Nine recombinant M. tuberculosis H37Rv proteins (Table 1), whole cell lysate (WCL), and total short term culture filtrate proteins (STCF) were obtained through the TB Vaccine Testing and Research Material (TBVTRM) contract funded by National Institute of Health (NIH)/National Institute of Allergy and Infectious Diseases (NIAID) at Department of Microbiology, Immunology and Pathology, Colorado State University, Fort Collins, Colorado. Nine recombinant plasmids containing M. tuberculosis genes that encode the nine proteins (Table 1) were also obtained. Some of the recombinant proteins were further expressed in E. coli BL-21 (DE3) and purified as per the protocol provided by the TBVTRM contract.
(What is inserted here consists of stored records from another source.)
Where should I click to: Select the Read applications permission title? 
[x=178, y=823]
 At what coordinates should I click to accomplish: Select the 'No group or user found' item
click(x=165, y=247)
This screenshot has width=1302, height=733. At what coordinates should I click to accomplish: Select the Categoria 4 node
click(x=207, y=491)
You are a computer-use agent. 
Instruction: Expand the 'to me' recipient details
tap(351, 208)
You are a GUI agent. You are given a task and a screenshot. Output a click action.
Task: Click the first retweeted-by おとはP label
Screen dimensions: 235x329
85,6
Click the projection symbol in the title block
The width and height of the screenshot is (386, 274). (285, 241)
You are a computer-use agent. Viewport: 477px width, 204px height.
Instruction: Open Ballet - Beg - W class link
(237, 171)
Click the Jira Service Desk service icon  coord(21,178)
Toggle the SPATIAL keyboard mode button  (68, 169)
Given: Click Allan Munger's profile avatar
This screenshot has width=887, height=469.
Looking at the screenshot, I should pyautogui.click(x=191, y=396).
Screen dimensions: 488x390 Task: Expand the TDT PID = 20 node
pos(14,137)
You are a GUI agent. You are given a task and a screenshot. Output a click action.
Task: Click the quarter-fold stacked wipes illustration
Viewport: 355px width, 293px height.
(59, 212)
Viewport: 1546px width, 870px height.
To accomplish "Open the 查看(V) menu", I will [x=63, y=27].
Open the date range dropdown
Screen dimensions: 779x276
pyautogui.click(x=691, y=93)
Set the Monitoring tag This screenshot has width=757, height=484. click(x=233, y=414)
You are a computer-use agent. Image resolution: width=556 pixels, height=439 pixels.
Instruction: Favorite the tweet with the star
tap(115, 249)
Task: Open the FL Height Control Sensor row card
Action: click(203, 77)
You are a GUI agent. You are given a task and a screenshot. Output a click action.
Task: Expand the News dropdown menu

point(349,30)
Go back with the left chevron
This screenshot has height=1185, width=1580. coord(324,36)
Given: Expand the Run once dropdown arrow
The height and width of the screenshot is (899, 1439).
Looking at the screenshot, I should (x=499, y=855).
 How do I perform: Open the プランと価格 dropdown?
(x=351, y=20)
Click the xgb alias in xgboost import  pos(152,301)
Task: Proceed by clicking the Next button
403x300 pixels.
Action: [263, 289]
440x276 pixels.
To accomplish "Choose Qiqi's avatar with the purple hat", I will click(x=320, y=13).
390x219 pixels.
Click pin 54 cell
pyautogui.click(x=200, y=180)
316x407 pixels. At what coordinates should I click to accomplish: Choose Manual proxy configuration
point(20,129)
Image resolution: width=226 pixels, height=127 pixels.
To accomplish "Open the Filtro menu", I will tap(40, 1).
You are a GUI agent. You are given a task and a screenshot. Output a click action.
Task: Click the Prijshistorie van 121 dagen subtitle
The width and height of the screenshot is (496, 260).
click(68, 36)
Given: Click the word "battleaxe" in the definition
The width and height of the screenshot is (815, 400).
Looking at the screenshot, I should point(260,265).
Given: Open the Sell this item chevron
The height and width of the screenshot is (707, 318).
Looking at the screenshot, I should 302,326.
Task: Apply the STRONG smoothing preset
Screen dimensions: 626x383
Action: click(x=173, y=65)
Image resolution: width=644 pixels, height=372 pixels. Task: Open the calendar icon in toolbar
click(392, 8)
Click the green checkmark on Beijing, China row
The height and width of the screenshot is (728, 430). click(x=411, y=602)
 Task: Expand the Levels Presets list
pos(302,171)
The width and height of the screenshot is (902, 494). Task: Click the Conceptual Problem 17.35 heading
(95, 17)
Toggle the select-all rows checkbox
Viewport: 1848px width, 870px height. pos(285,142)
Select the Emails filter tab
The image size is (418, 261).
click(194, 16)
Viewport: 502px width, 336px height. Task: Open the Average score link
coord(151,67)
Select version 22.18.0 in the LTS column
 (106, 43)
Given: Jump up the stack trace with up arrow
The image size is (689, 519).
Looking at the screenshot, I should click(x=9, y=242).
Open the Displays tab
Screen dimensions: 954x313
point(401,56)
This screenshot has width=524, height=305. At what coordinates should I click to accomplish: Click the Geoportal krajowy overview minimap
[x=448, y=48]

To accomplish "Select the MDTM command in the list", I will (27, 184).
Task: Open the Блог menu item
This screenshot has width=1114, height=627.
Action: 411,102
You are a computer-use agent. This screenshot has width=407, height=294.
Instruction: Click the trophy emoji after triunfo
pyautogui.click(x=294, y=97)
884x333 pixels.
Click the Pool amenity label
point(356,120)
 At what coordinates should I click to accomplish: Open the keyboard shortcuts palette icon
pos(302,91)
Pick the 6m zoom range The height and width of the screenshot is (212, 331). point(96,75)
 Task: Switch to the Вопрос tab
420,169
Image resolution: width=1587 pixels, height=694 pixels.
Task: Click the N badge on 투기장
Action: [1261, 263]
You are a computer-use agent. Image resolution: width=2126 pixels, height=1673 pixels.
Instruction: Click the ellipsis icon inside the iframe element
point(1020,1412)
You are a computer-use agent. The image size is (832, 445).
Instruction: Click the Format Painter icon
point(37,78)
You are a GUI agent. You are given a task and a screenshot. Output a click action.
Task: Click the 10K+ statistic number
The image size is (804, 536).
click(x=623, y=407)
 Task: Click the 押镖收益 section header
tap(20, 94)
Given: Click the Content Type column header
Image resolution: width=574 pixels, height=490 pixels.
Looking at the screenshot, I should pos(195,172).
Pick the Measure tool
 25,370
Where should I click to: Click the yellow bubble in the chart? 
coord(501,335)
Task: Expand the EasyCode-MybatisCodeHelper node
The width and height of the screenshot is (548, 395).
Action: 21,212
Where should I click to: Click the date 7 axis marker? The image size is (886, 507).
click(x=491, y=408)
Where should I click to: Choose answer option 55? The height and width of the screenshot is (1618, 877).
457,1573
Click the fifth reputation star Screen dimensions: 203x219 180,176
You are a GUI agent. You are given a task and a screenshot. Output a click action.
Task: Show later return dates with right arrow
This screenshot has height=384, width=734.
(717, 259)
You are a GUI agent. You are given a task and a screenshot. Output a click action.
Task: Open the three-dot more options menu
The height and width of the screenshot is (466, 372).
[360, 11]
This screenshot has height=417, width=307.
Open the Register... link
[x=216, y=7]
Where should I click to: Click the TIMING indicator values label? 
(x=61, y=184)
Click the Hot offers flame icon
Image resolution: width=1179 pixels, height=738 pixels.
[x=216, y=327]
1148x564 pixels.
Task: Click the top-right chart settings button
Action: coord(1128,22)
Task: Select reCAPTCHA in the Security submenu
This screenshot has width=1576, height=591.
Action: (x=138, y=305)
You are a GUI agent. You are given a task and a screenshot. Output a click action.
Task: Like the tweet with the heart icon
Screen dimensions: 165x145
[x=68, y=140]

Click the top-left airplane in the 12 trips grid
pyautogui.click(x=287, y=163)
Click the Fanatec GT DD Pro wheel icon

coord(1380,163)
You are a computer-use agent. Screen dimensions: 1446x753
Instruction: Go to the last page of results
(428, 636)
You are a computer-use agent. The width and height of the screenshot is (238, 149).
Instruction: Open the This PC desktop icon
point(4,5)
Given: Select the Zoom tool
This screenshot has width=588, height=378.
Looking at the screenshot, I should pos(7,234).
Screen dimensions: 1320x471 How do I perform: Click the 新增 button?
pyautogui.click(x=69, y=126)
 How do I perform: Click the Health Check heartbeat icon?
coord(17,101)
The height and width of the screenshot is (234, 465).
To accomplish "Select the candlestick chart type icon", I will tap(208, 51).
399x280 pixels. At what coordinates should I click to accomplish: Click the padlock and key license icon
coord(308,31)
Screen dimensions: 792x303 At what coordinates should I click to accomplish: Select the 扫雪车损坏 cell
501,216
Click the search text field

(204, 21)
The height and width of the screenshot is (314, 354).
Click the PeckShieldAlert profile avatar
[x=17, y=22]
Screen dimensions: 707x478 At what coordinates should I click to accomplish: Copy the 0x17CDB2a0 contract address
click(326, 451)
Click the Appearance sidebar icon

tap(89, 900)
BCG and subunit vaccination

Lyophilized BCG vaccine was resuspended in vaccine diluent (diluted Sauton medium) provided by the supplier (Statens Serum Institute, Copenhagen, Denmark). For s.c. vaccination, 50 µl of a BCG suspension (7×105 CFUs) was injected above the gluteus superficialis and biceps femoralis muscles of both hind legs using a 26 gauge needle. Intranasal administration was carried out by applying a total of 30 µl of BCG vaccine (7×105 CFUs) to the external nares (15 µl per nostril) using a fine tip micropipette and allowing the mouse to inhale the suspension into the lungs naturally. BCG vaccine diluent was used as a control for either route of vaccination.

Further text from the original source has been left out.